The Maharashtra Government has decided to fully automate tickets for traffic violations. The violators are tracked through CCTV camera from a control room. Bengaluru, Chennai, Delhi and Hyderabad have already implemented similar systems. Violators will have to pay the fines through cashless transactions. The police have been issued with card reading machines to facilitate the same. For offenders who are unable to pay through cashless transactions, the app has a list of Vodafone stores where the payments can be made. The list of the Vodafone stores are also available online. The measures have been taken to reduce the amount of corruption.
The main screen is like an app directory in itself. The application can be used to report traffic violations or traffic related incidents, along with photographs. Nearby traffic divisions, parking spots, and even events can be found through the app. The parking spots contain granular information, such as how much time is required to reach the parking spots, and how many parking spots are available.
Users can hunt down towed vehicles, pay for eChallans, or apply for NOC certificates for if required. Previous NOC requests, as well as requests made through the application, can be followed up, and the status tracked, through the applications. There are also road safety information such as traffic signs, road markings, and safety tips. There is a list of violations along with the attached fines, and an alert system to track reports.
One of the most interesting feature of the application is that it allows citizens to police motorists flouting traffic rules. You no longer have to be a mute spectator seething in rage when some person who thinks he owns the road gets away with traffic violations. There are individual categories for triple seat, signal jumping, helmet less riding, not wearing seat belts, not stopping at the stop line, using mobile while driving, wrong parking, rash driving, service denial, fancy number plates, tinted glass, or any other violation. When a violation is spotted, users can take up to three photographs, add a text description, and send it to the police. Each traffic violation reported will get an ID, and users can follow up the reports through that ID.

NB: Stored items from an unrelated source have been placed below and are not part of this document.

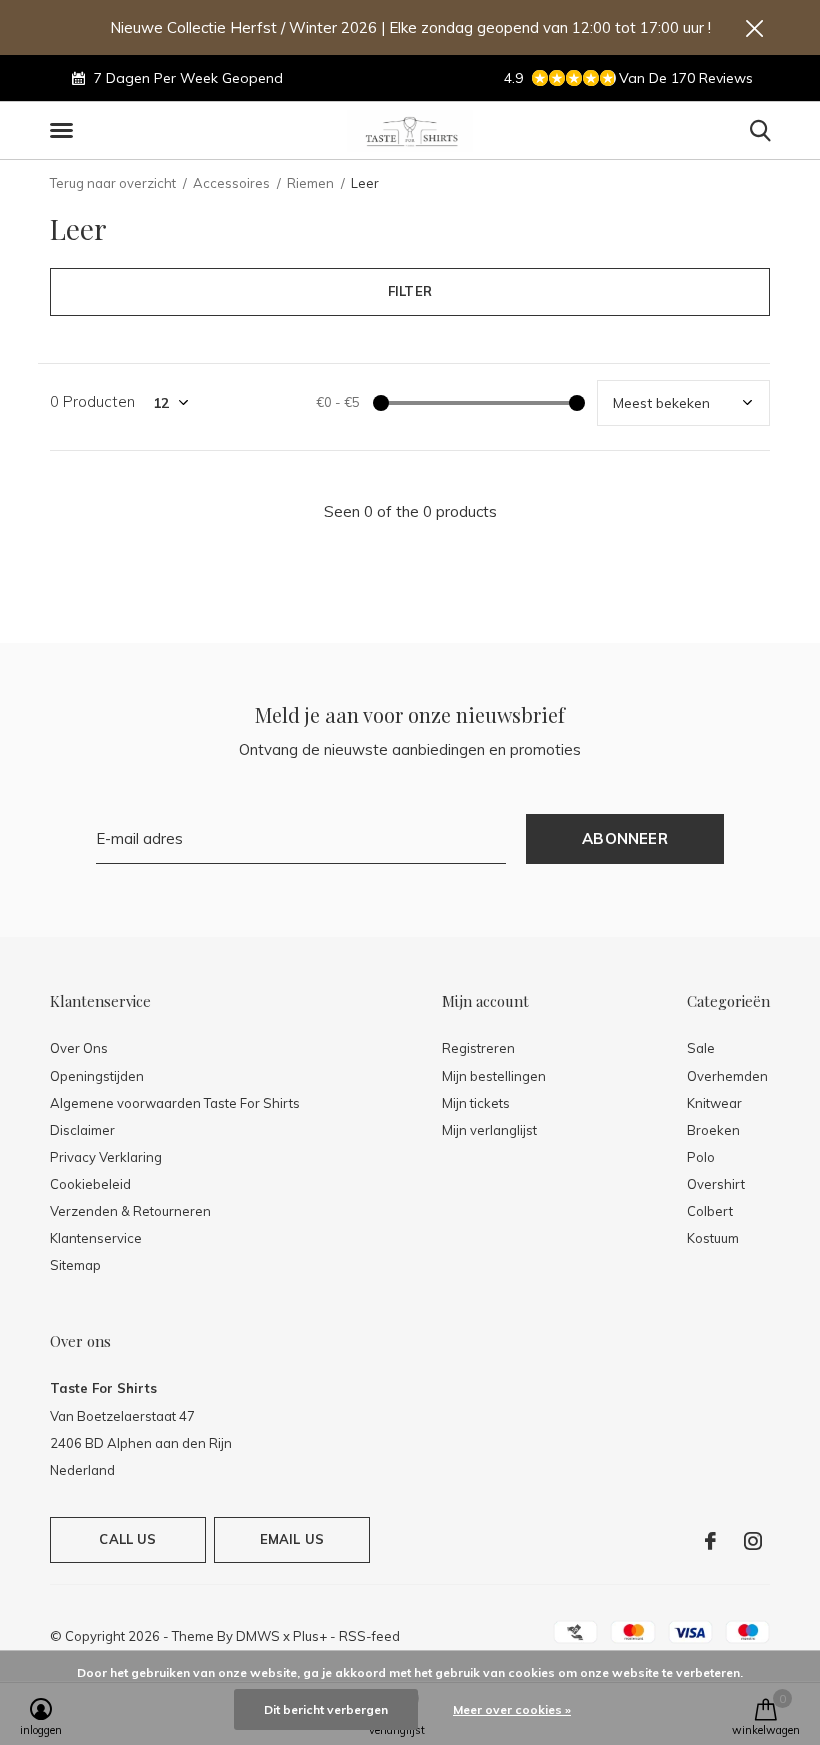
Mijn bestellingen (494, 1076)
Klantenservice (96, 1238)
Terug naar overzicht (113, 183)
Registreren (478, 1048)
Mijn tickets (476, 1103)
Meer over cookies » (512, 1709)
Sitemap (75, 1265)
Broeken (713, 1130)
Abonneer (625, 838)
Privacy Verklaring (106, 1157)
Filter (410, 291)
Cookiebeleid (90, 1184)
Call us (127, 1539)
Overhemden (727, 1076)
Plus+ (310, 1636)
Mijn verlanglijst (489, 1130)
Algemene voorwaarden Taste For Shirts (175, 1103)
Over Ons (79, 1048)
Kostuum (713, 1238)
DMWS (258, 1636)
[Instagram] (753, 1541)
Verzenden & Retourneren (130, 1211)
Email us (292, 1539)
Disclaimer (82, 1130)
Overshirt (716, 1184)
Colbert (710, 1211)
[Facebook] (710, 1541)
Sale (701, 1048)
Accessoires (231, 183)
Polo (701, 1157)
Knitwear (714, 1103)
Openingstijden (97, 1076)
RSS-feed (369, 1636)
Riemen (310, 183)
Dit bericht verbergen (326, 1709)
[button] (65, 131)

If a vehicle crashes on the road, catches fire, or a tree falls, citizens can contact the traffic police and report such incidents. There are categories for accidents, oil spills, fires, tree falls, road fights, animals on the road and others. Strangely enough, there is a category for reporting rain as well, and a category for reporting work in progress sites, something the app itself tracks and delivers to citizens. Similar to the violations reporting feature, there is an option to click a photo, and add a description. There is also an option to select where on the road the incident has happened. There are examples of reported incidents that provide users with clear instructions on what kind of information should be included in the report. The police will take the appropriate action depending on the severity of the incident.
The application will sort you out even if you are clueless about where you are driving to. The MTPapp tracks nearby events and rallies. The maps interface can get buggy at times, and takes some time to get updated with the latest information. We are unsure of the utility of this functionality, as there are many applications that provide more comprehensive listings of events. You can select a different location to find events near that location, which can perhaps be the destination of a driver. However, the select events location menu works only within the city. The nearby events menu also tracks excavations, and although there was road digging going on in some of the areas we surveyed, they did not show up on the application.

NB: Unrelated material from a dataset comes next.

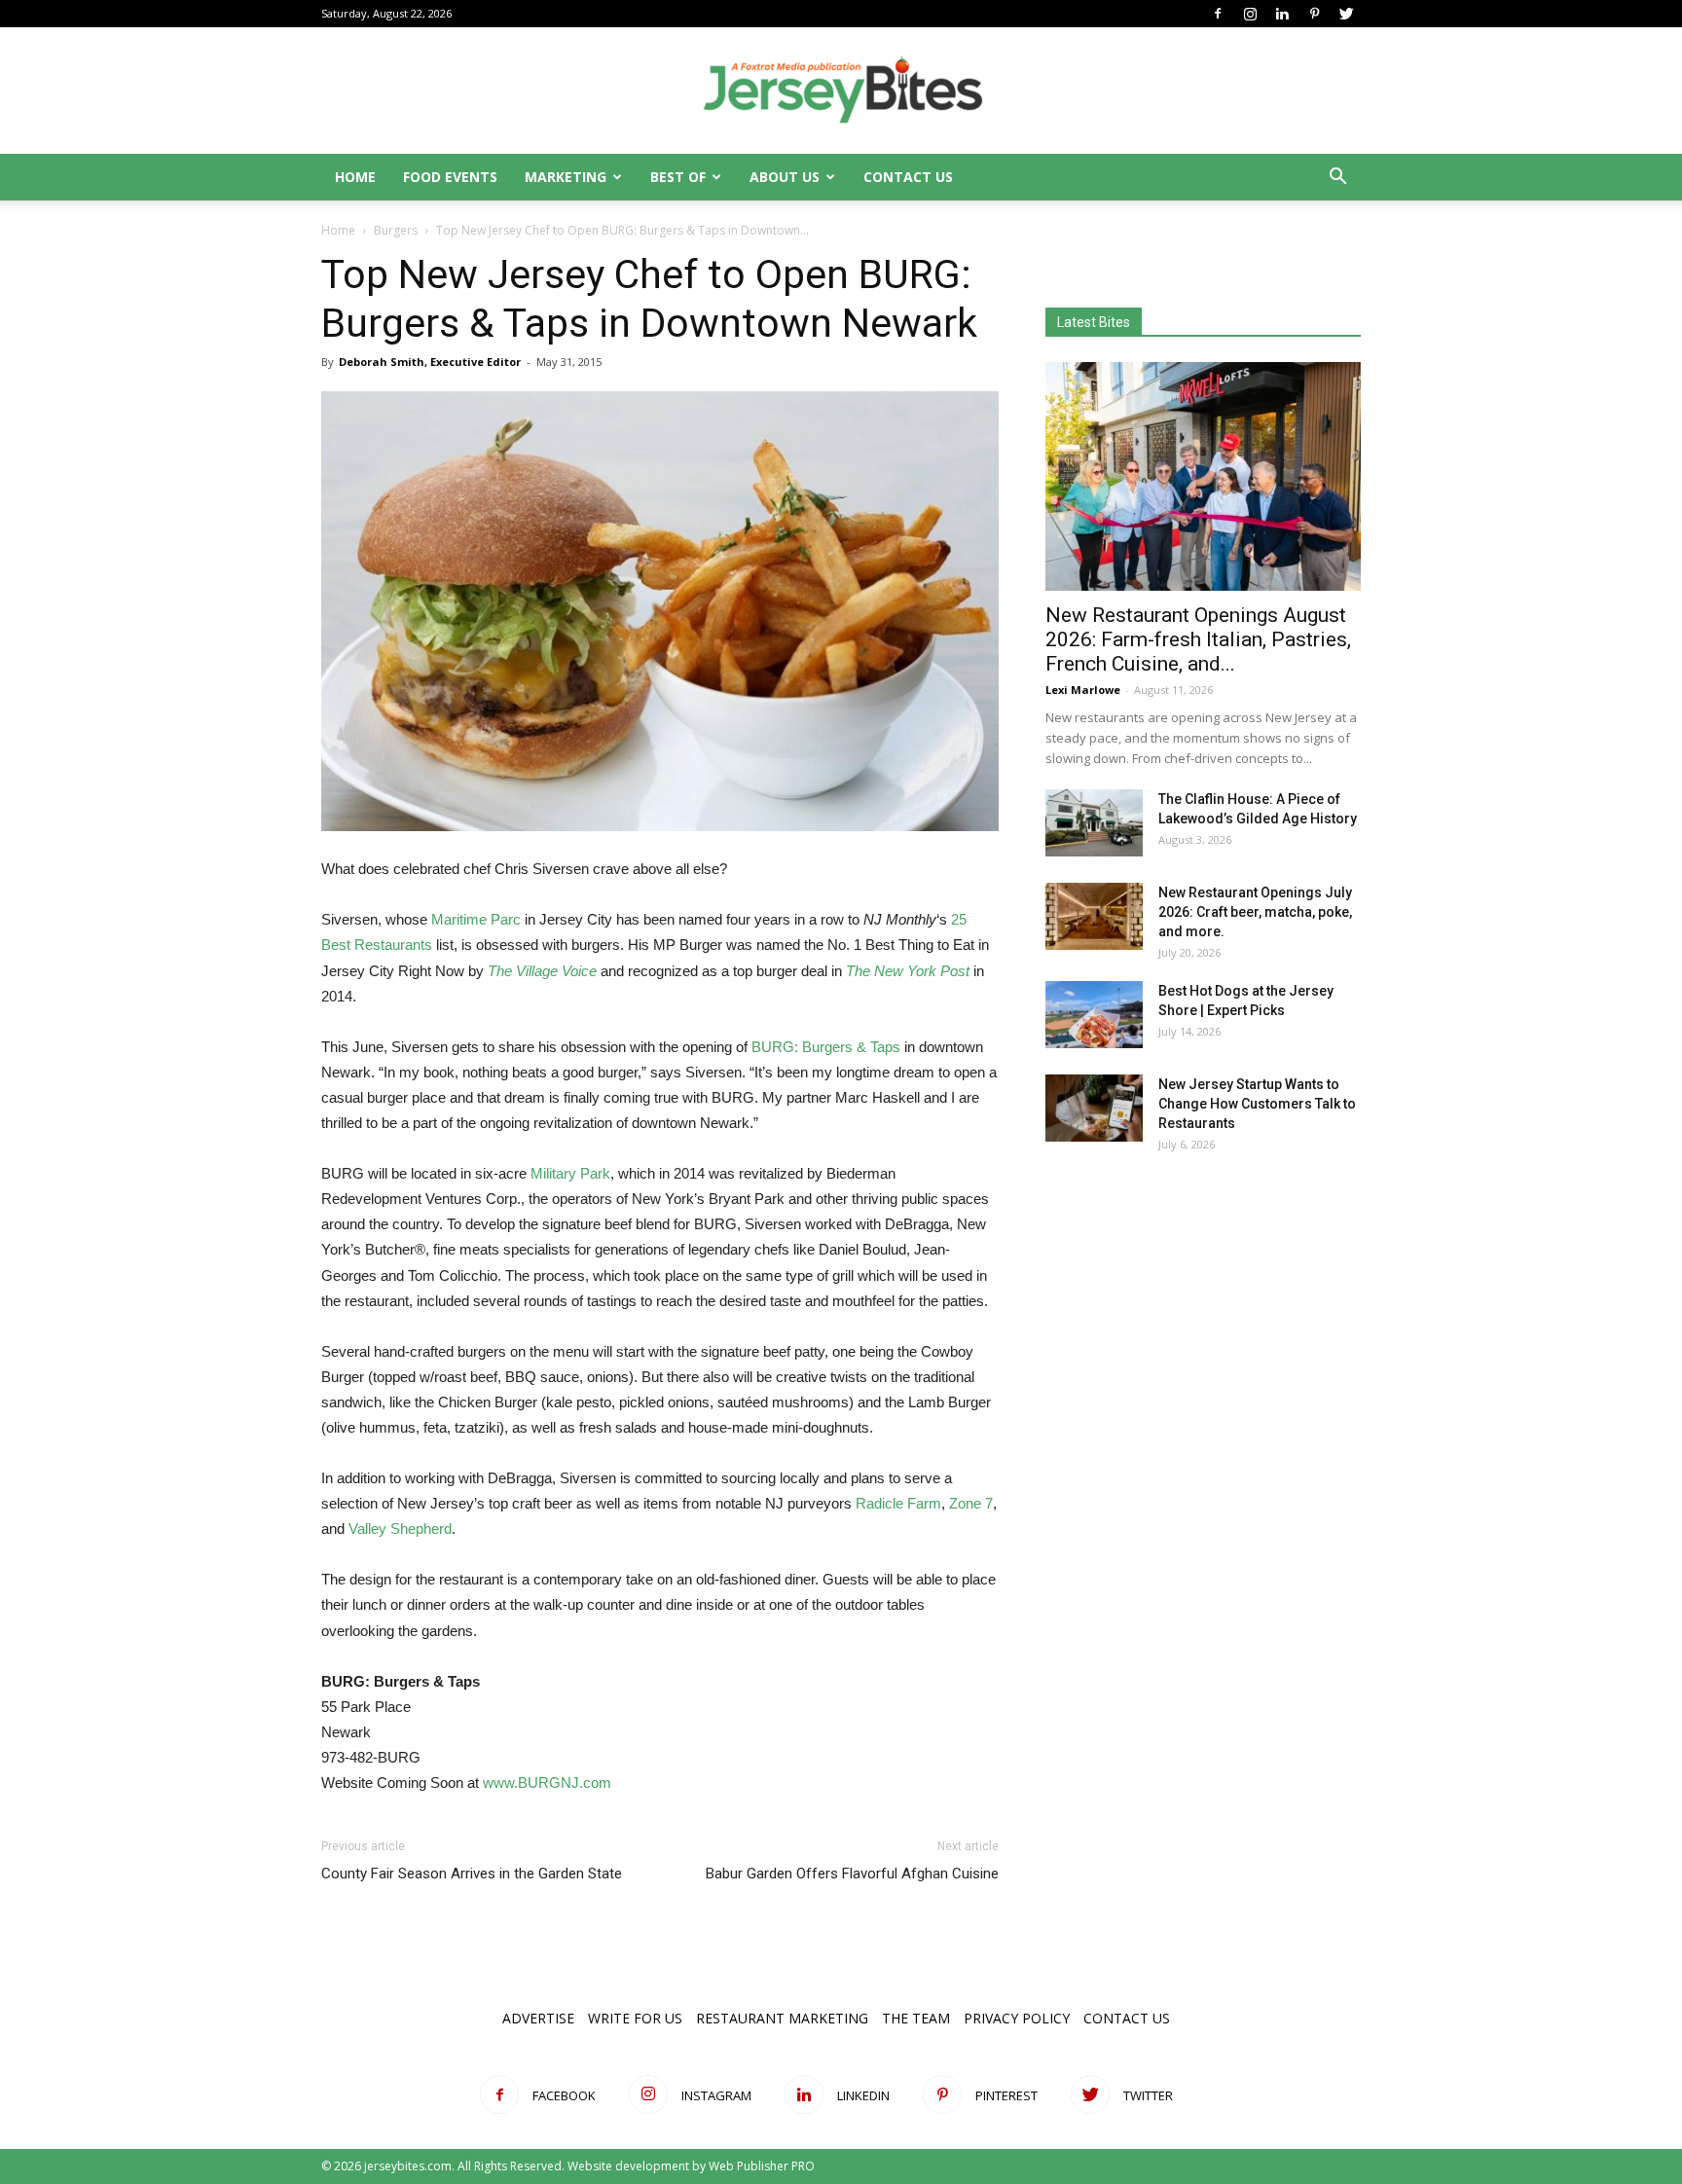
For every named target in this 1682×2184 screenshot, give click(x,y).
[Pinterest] (1314, 13)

The application has handy safety information for drivers. The road safety information is in three categories, helmet, seat belt and speeding. The helmet section is pretty expansive, with safety tips, materials, sizes and the rules. The seat belt section advises passengers on how to securely fit the seat belt, and shows a visual of the different parts of a seat belt. Although the parts are the same, the visual used in the application is for a racing seat belt or harness, which has two shoulder belts and a crotch strap as against the conventional seat belts with a single shoulder belt. The speeding section shows which manoeuvres are most likely to cause accidents.
MTPapp also contains information on the road signs, and the road markings used within the city. There is an exhaustive list of all the traffic offences, and the fines associated with each offence. Users can search through the long list by looking for a particular offence. The list also gives citizens the knowledge of what constitutes as traffic offences. The application is oriented towards both private vehicles and public vehicles. Auto-rickshaws and taxis that flout traffic rules can also be reported through the same application. For example, if an autorickshaw refuses to ply, the passengers denied with the service can just take a picture with the numberplate and report it directly to the traffic police.
The home screen of the application is similar to an app menu in itself, providing a number of handy capabilities. Catching some of the violations on a photograph can be difficult though, and the photographs may not provide the entire context of the violation. The organisation of the various capabilities could have been better though, with the excavations removed from the nearby events section, and the signs and markings clubbed together. It would be helpful for motorists if a realtime map of the city is updated with the various incident reports. The application is pretty exhaustive, and provides all the information needed for motorists in one app.